Earlier studies have shown that obese mice slim down dramatically when given C75. The latest work sought to learn what happens when lean animals get the drug.

The researchers studied both genetically engineered rodents, missing the gene that produces the appetite-inducing hormone leptin, and mice who earned their extra ounces by eating high-fat diets.

After a single injection of the drug, lean and obese mice almost completely ceased eating, cutting their food intake by roughly 90 percent. But within about a day, the thin rodents were hungry again, and once the treatment stopped they began overeating.

The genetically obese animals, on the other hand, didn't begin to resist the shots until day four of the five-day trial, after they'd already lost 15 percent of their body weight. For the mice fattened-up by diet, the effect of the drug fell somewhere in the middle, with resistance developing faster than in the mutant rodents but not as fully as in the lean animals.

Lane's group found that mice with the same, reduced-calorie intake as the treated animals also lost weight, but only about a quarter to half as much as the mice given the drug. "The C75 animals lose more weight, and the significance of that is that it suggests that energy expenditure is actually increased" in the treated animals, he says.

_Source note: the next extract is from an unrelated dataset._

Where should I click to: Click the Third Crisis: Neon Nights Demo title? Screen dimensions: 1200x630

How that happens isn't clear, Lane adds. But some evidence points to a role for specialized proteins that help cells store chemical energy in a biochemical battery called adenosine triphosphate (ATP). Scientists have found that some rodents develop "leaks" in this system: A substantial share of the fuel that they'd normally convert into ATP goes to generate heat. When exposed to cold, these animals produce enough internal warmth that they don't need to shiver.

Although these "non-shivering" mice probably hold little relevance for humans, Lane says quirks of uncoupling proteins may help explain how C75 ratchets up energy expenditure -- if it indeed interacts with them. He and his colleagues are now looking into the question.

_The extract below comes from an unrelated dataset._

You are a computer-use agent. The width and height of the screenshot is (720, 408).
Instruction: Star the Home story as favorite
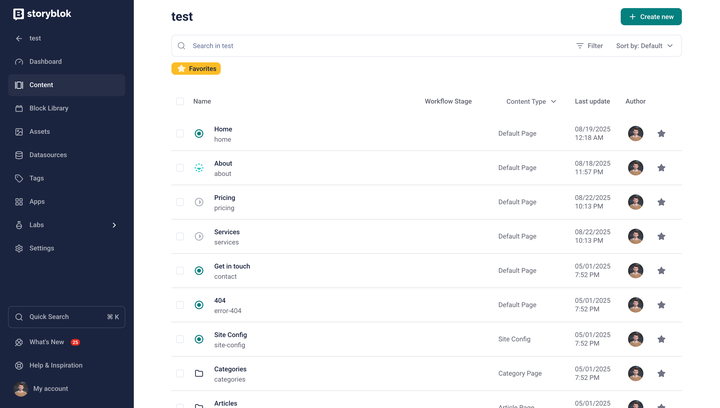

Richard Palmiter, a University of Washington biochemist familiar with the new research, agrees that the effects of C75 on weight loss almost certainly involve something beyond less eating. "That something, broadly defined, has to be an effect on metabolism." But he's not prepared to say what, exactly, the mechanism might be.

What To Do

It will be years, if ever, before C75 is fit for human consumption. Meanwhile, other diets-in-a-pill are making their way slowly through the research process, and with underwhelming results.

Until one arrives, the best bet for losing weight is to eat less and exercise regularly. Doing so is also good for your heart, bones, and the rest of your body.